With the economy teetering on the edge of another recession, the Federal Reserve’s policymaking Federal Open Market Committee (FOMC) is riven with dissension, agnosticism and uncertainty about its own potency.
Since a bursting housing bubble dragged the country into financial crisis four years ago, the FOMC confidently and aggressively has eased monetary policy. It pulled out the stops, creating innovative new liquidity facilities, scrapping its former resistance to funding investment banks, slashing interest rates to the bone and ballooning its balance sheet.
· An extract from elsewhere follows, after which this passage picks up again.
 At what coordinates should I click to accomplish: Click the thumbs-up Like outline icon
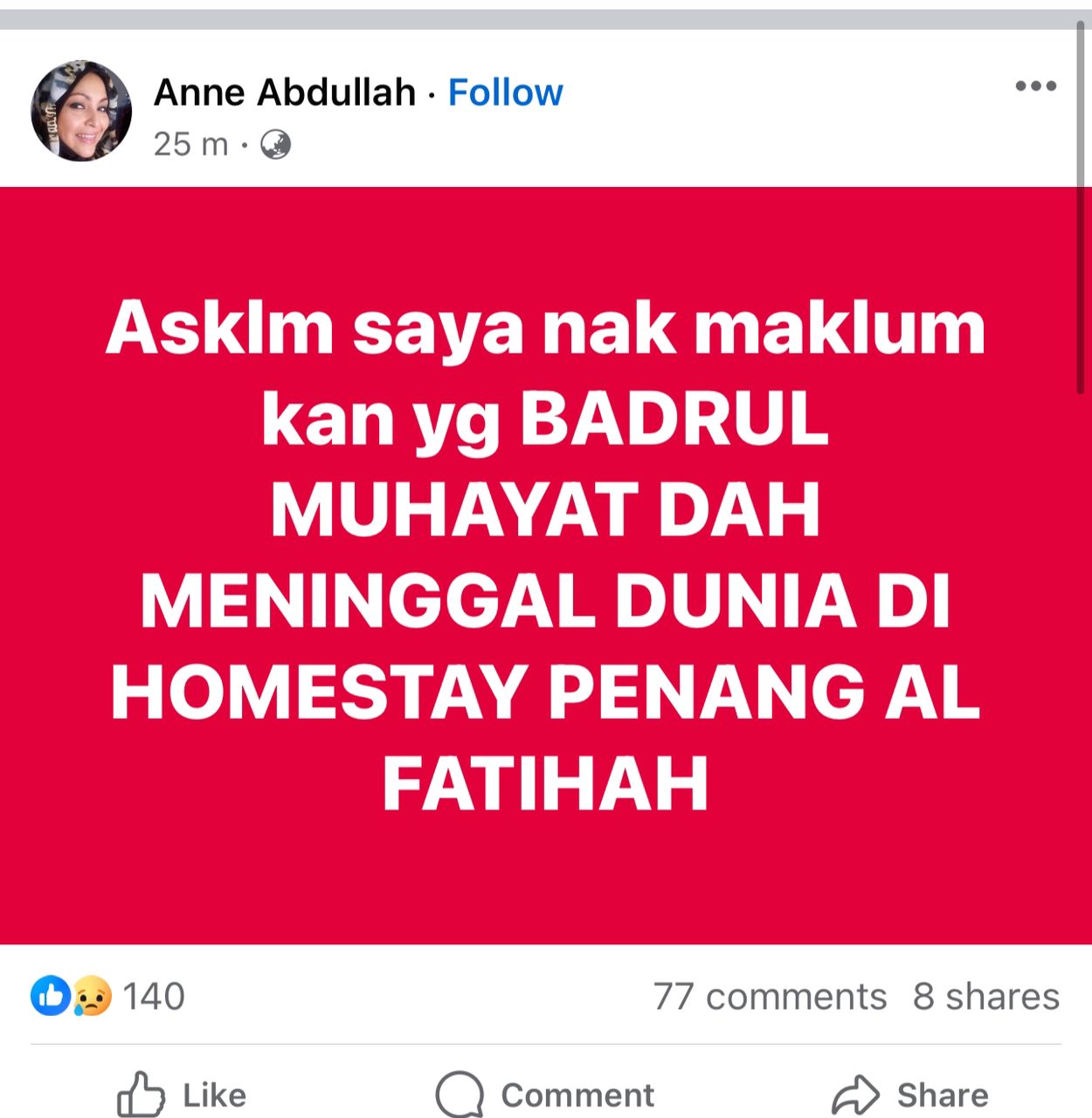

Going on three years, the Fed has held the federal funds rate near zero and has announced a quasi-commitment to keeping it there "through at least mid-2013." Not satisfied with just cutting short-term rates, it has gone "unconventional," buying $2.3 trillion of securities to push down long-term rates.
It would be hard to argue it’s all gone for naught, because we can’t know how bad things might have been otherwise. But one thing is certain: The Fed is increasingly realizing the limits of what monetary policy can accomplish.
Chairman Ben Bernanke acknowledged as much as he opened the Kansas City Fed’s Jackson Hole symposium in late August. After vowing the FOMC would reconsider a range of easing options at its September meeting and that it was "prepared to employ its tools as appropriate to promote a stronger economic recovery," Bernanke added an important qualifier: "Most of the economic policies that support robust economic growth in the long run are outside the province of the central bank...."
One has to believe Bernanke’s tone was influenced by the three dissents registered against the FOMC’s Aug. 9 decision to extend the zero rate policy for another two years. One of those dissenters, Dallas Fed President Richard Fisher, repeatedly has said the Fed has done all it can do and now "it’s up to the fiscal and regulatory authorities."
Increasingly, Fed officials have pointed to the burden of government on the private sector.
"On the regulatory side, thousands of pages of new legislation have been recently enacted and many new implementing regulations are in the process of being drafted and adopted," says Richmond Fed President Jeffrey Lacker. "Anticipated shifts in regulatory policy appear to have produced a degree of apprehension that has dampened private sector willingness to hire and invest."
Atlanta Fed President Dennis Lockhart says that "in numerous conversations with business contacts across the Southeast," he has "heard a pretty consistent message — there’s just a lot of uncertainty," including uncertainty about environmental, financial and health care regulation.